### Importing required libraries

- **BeautifulSoup**: Allows us to pull data out of HTML and XML documents in organized way.
- **requests**: Allow us to send HTTP/1.1 requests using Python.
- **pandas**: Allow us to manupulate, import, export of a dataset.

In [1]:
import requests
from bs4 import BeautifulSoup
import pandas as pd

### Saving the website url in  variable `"url"`

In [2]:
url = "http://quotes.toscrape.com/page/1/"

### Take out the contents from the page in variable `"c"`

In [3]:
# checking the response usiing requests liabrary
r = requests.get(url)
r

<Response [200]>

In [4]:
c = r.content

In [5]:
# Checking the contents in variable 'c'
c

b'<!DOCTYPE html>\n<html lang="en">\n<head>\n\t<meta charset="UTF-8">\n\t<title>Quotes to Scrape</title>\n    <link rel="stylesheet" href="/static/bootstrap.min.css">\n    <link rel="stylesheet" href="/static/main.css">\n</head>\n<body>\n    <div class="container">\n        <div class="row header-box">\n            <div class="col-md-8">\n                <h1>\n                    <a href="/" style="text-decoration: none">Quotes to Scrape</a>\n                </h1>\n            </div>\n            <div class="col-md-4">\n                <p>\n                \n                    <a href="/login">Login</a>\n                \n                </p>\n            </div>\n        </div>\n    \n\n<div class="row">\n    <div class="col-md-8">\n\n    <div class="quote" itemscope itemtype="http://schema.org/CreativeWork">\n        <span class="text" itemprop="text">\xe2\x80\x9cThe world as we have created it is a process of our thinking. It cannot be changed without changing our thinking.\xe2\x80\

### Reading the data using BeautifulSoup library

In [6]:
html = BeautifulSoup(c,'html.parser')
# 'htmi.parser' helps to arrange contents just like HTML page.

### Creating variable `con` to find the contents available in 'container' class.

In [7]:
con = html.find(class_ = 'container')
con

<div class="container">
<div class="row header-box">
<div class="col-md-8">
<h1>
<a href="/" style="text-decoration: none">Quotes to Scrape</a>
</h1>
</div>
<div class="col-md-4">
<p>
<a href="/login">Login</a>
</p>
</div>
</div>
<div class="row">
<div class="col-md-8">
<div class="quote" itemscope="" itemtype="http://schema.org/CreativeWork">
<span class="text" itemprop="text">“The world as we have created it is a process of our thinking.
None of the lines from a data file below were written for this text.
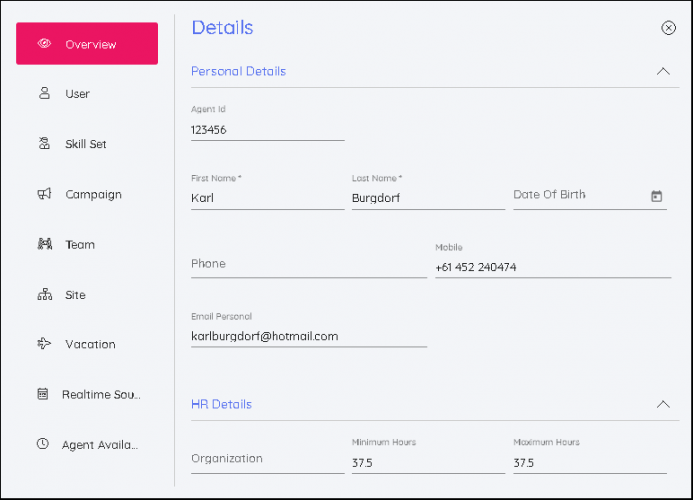
Task: Click the Team people icon
Action: pos(43,244)
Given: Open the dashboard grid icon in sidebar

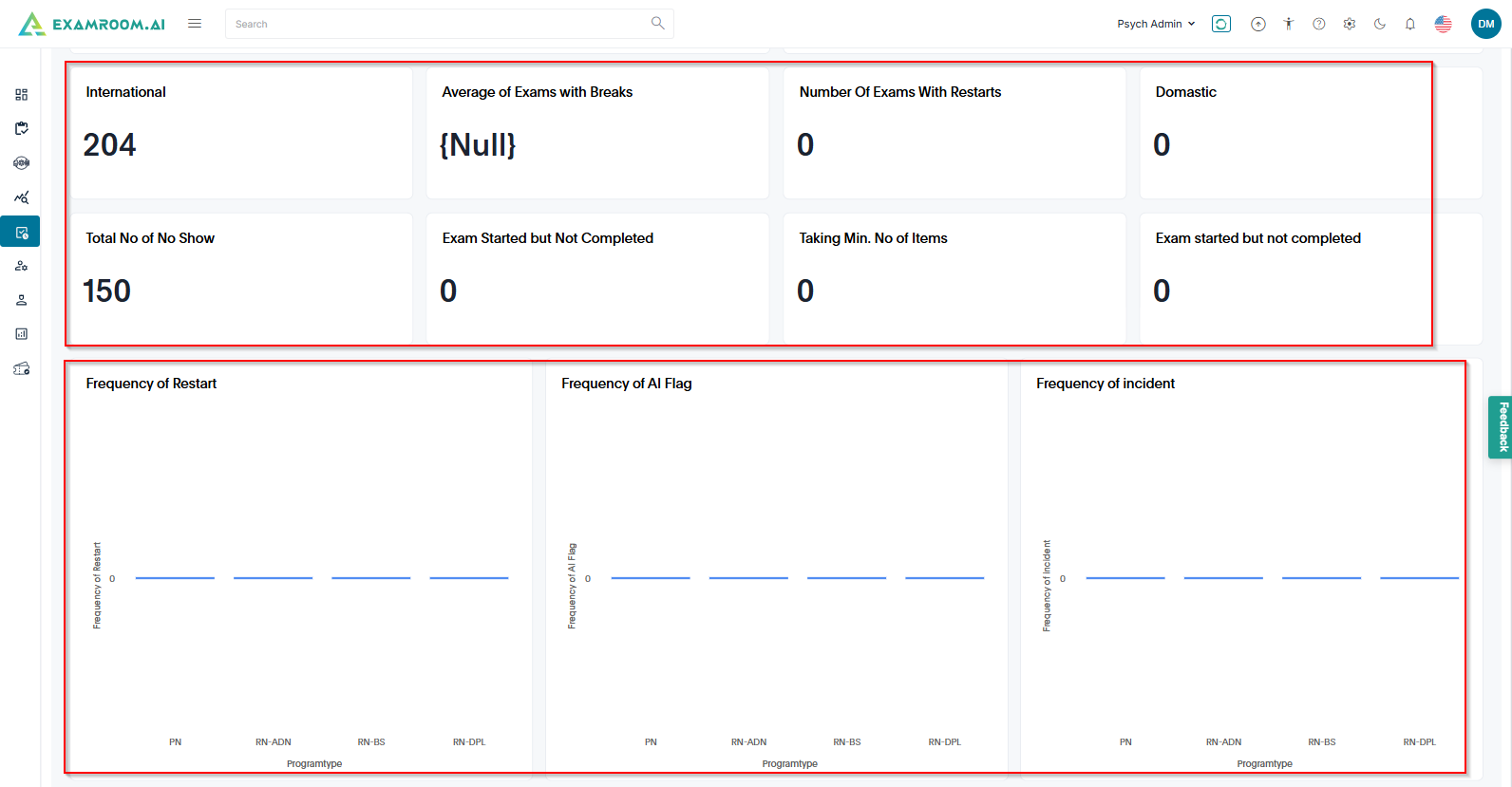Looking at the screenshot, I should (x=21, y=95).
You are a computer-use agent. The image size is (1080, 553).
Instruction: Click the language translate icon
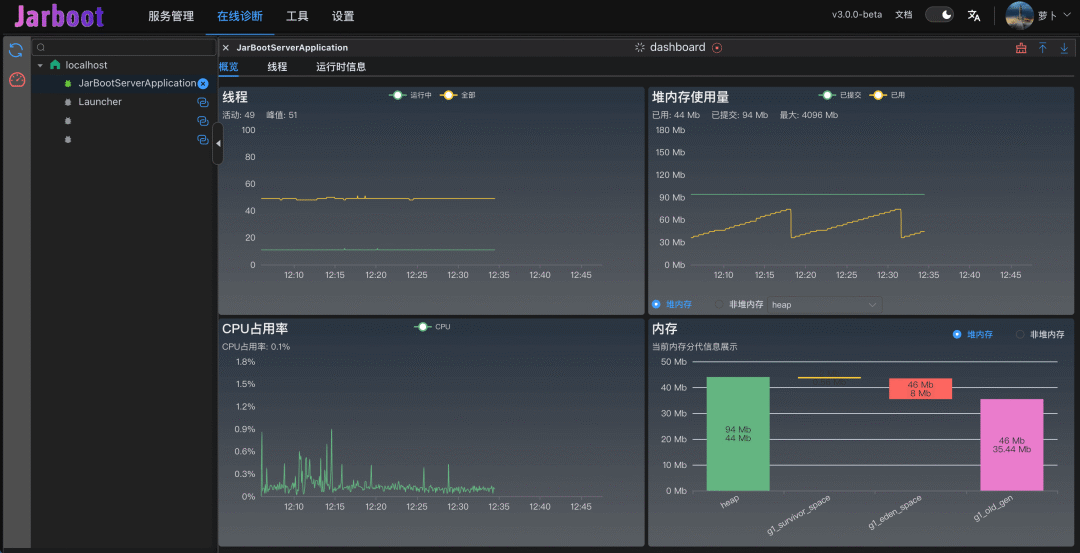pyautogui.click(x=974, y=15)
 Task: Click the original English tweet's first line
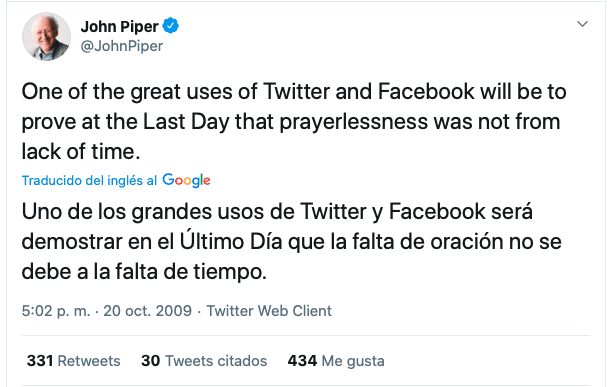pyautogui.click(x=294, y=92)
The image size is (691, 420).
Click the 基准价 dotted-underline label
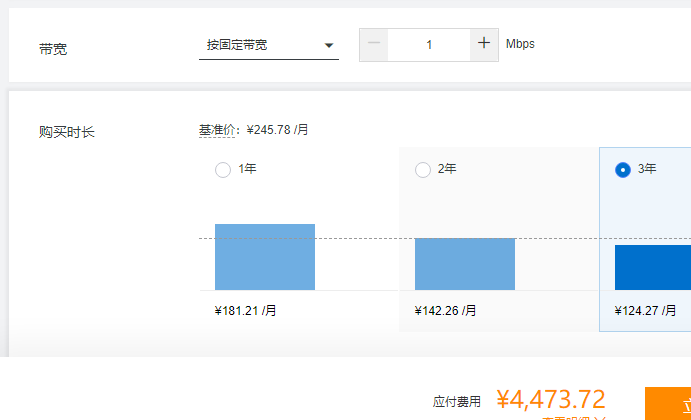(x=219, y=130)
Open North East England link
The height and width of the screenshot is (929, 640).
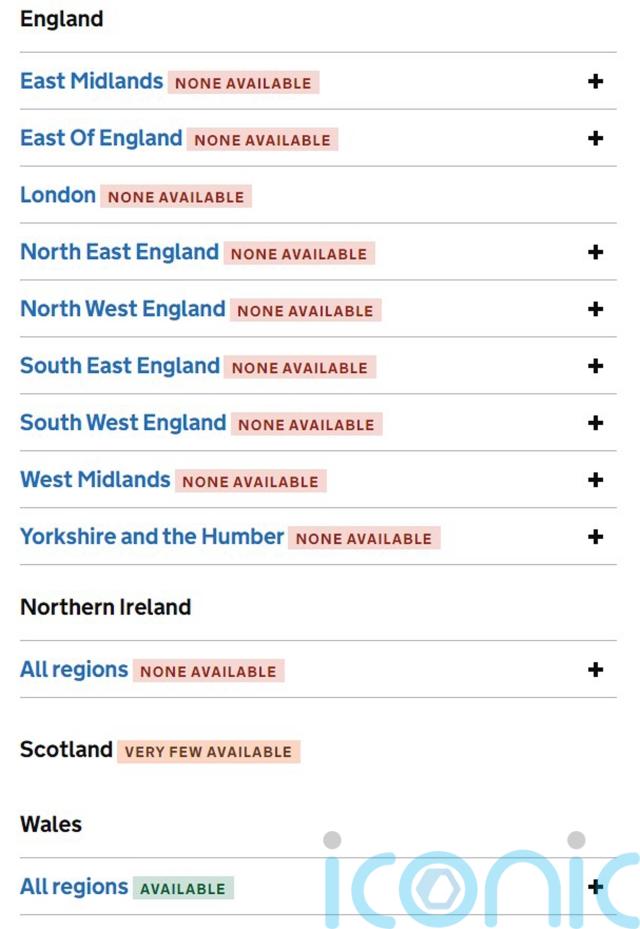119,252
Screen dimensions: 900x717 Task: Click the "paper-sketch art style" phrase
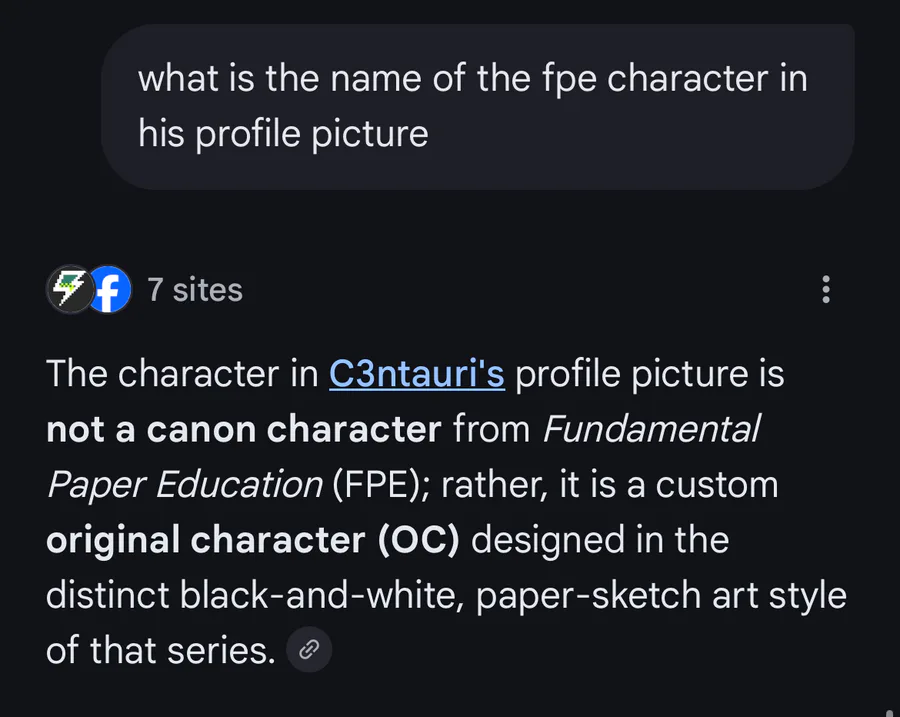point(661,595)
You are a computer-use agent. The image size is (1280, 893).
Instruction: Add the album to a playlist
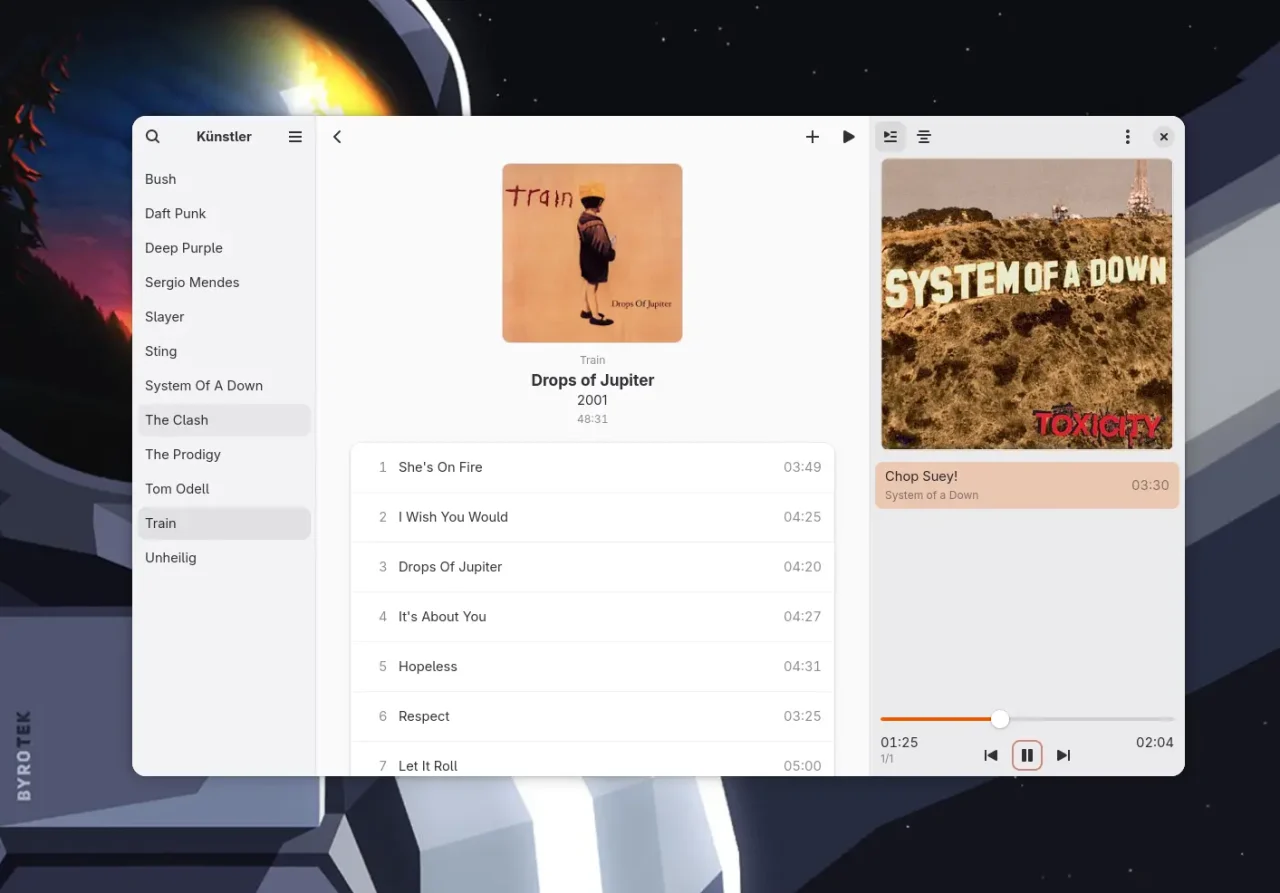(x=812, y=136)
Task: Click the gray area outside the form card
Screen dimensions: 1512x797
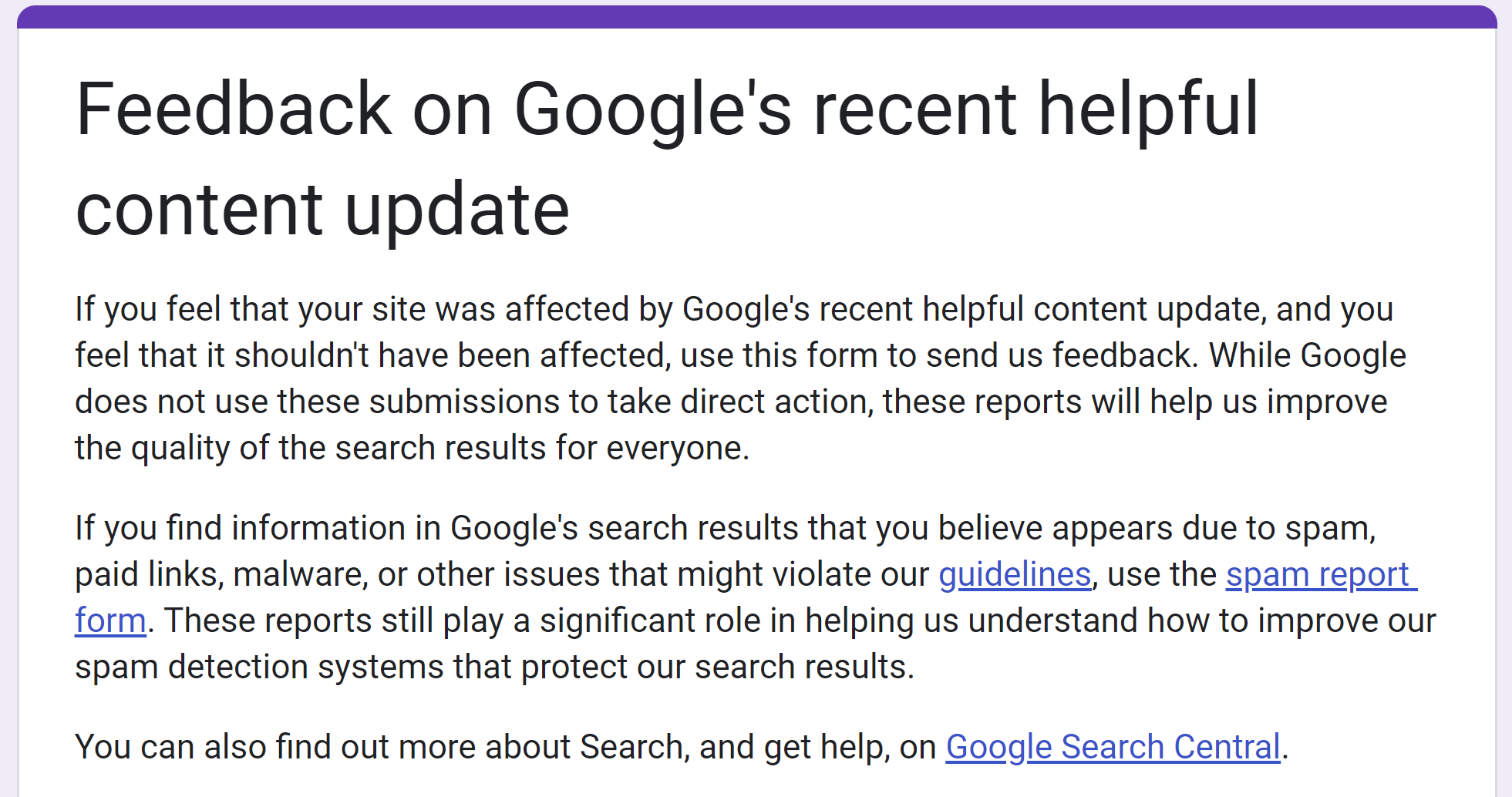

It cannot be changed without changing our thinking.”</span>
<span>by <small class="author" itemprop="author">Albert Einstein</small>
<a href="/author/Albert-Einstein">(about)</a>
</span>
<div class="tags">
            Tags:
            <meta class="keywords" content="change,deep-thoughts,thinking,world" itemprop="keywords"/>
<a class="tag" href="/tag/change/page/1/">change</a>
<a class="tag" href="/tag/deep-thoughts/page/1/">deep-thoughts</a>
<a class="tag" href="/tag/thinking/page/1/">thinking</a>
<a class="tag" href="/tag/world/page/1/">world</a>
<

### Creating variable 'C' to find out the contents present in 'quote' class.

In [8]:
C = con.find_all('div', class_ = 'quote')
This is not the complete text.